Within the material below, find each line bearing the word "logo" and present it.

* DATA TO EXAMINE:
..............................
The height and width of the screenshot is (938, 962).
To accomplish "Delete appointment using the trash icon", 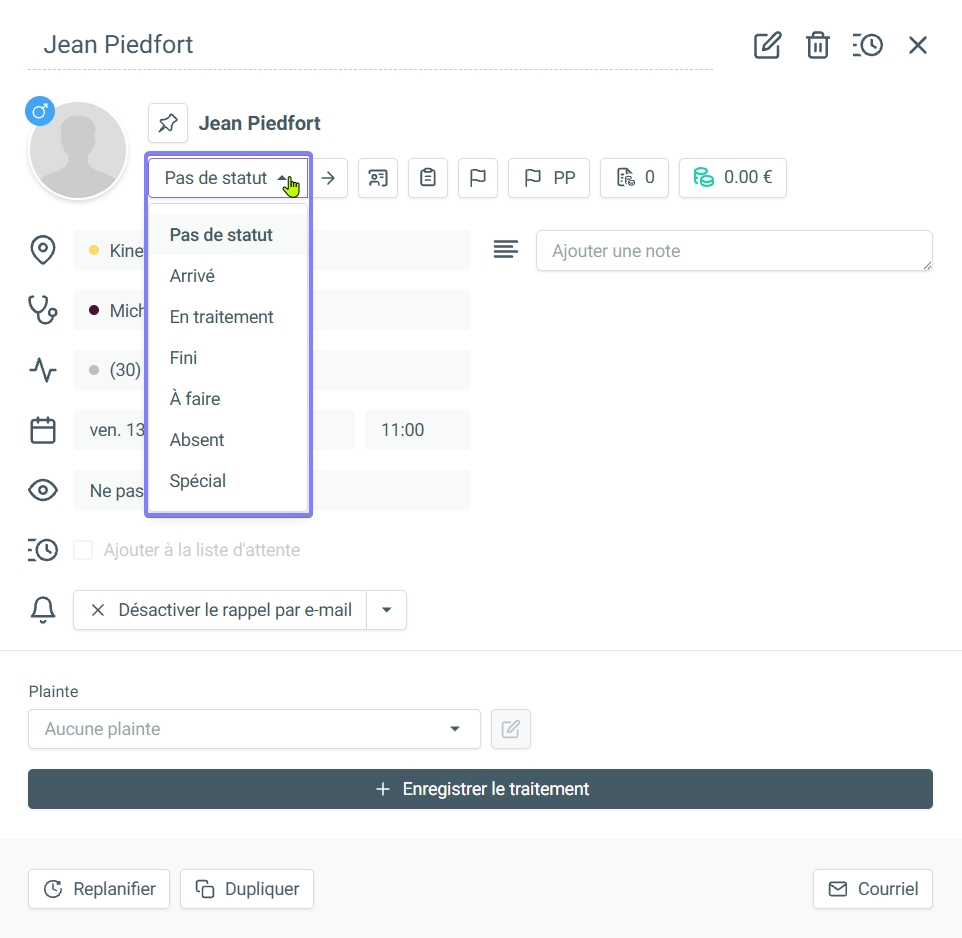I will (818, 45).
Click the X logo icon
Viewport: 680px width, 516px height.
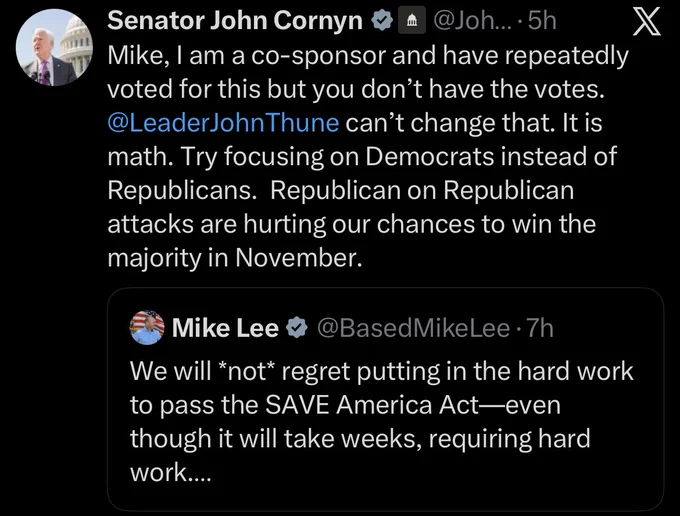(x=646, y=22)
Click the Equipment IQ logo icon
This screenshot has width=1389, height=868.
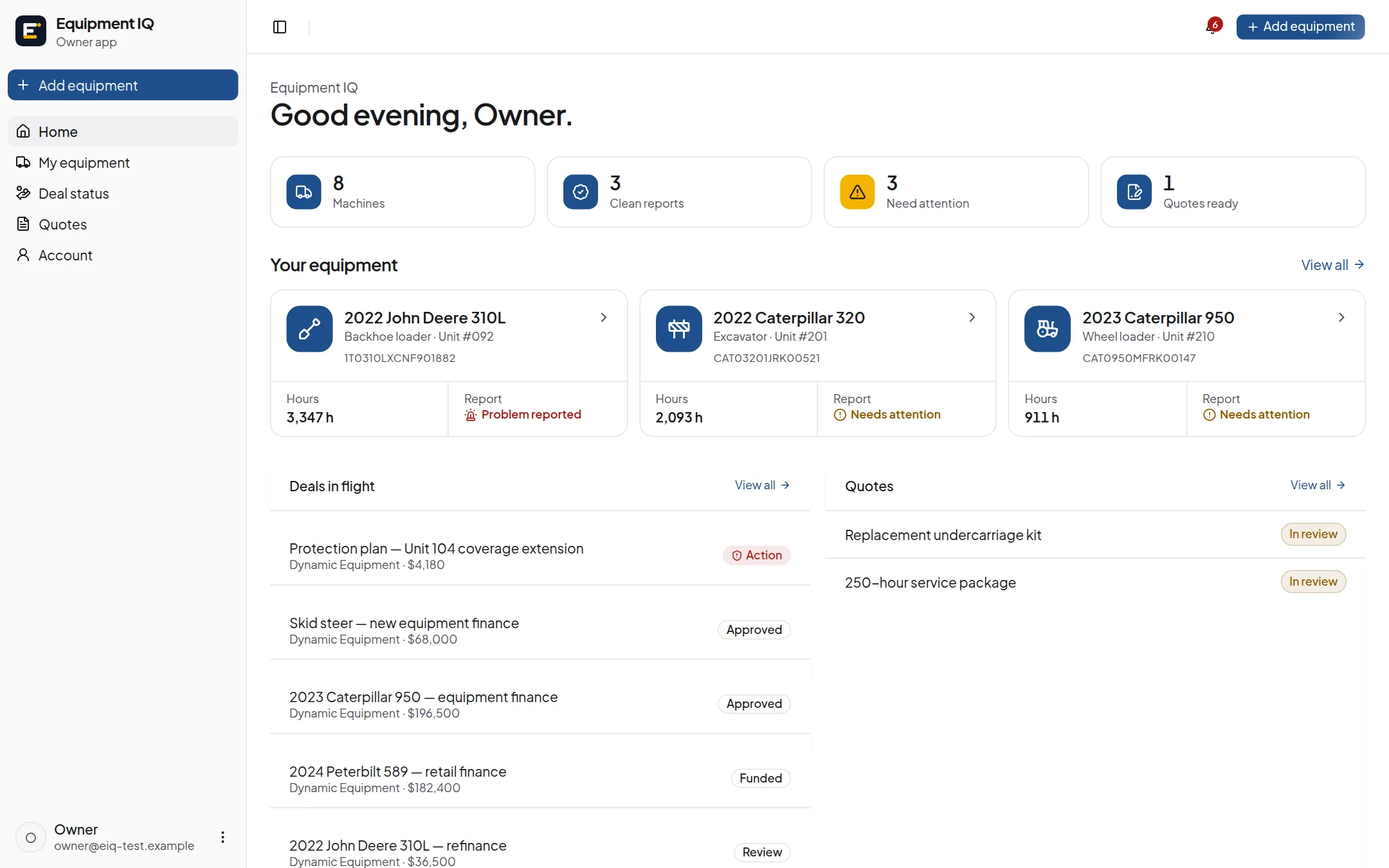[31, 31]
..............................
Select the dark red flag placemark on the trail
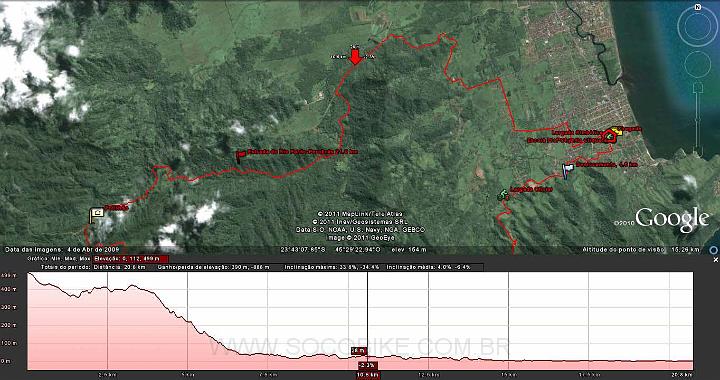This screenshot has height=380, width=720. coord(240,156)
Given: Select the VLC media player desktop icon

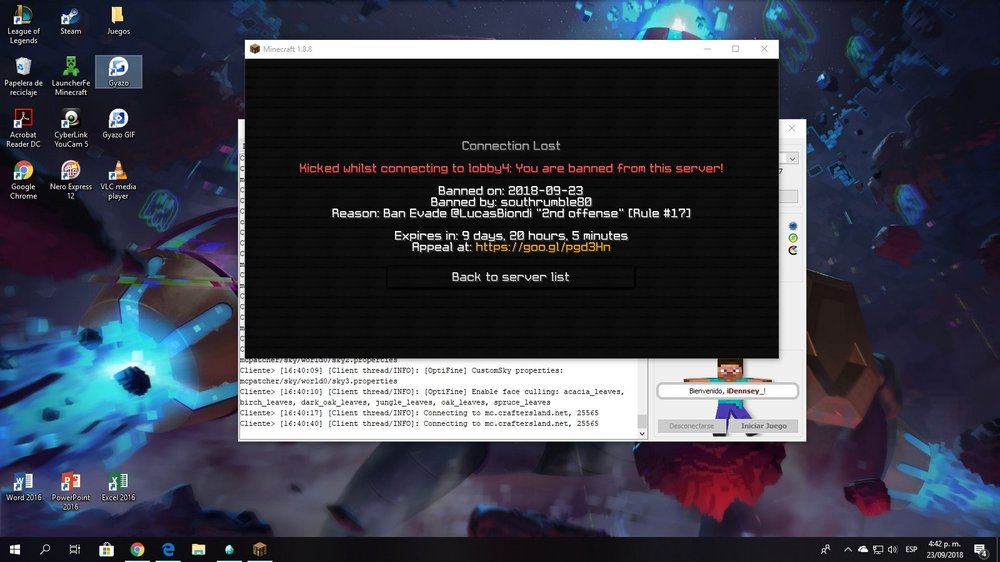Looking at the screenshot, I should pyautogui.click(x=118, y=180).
..............................
* EXERCISE SOLUTION:
Click the X logo icon
Click the Equipment IQ logo icon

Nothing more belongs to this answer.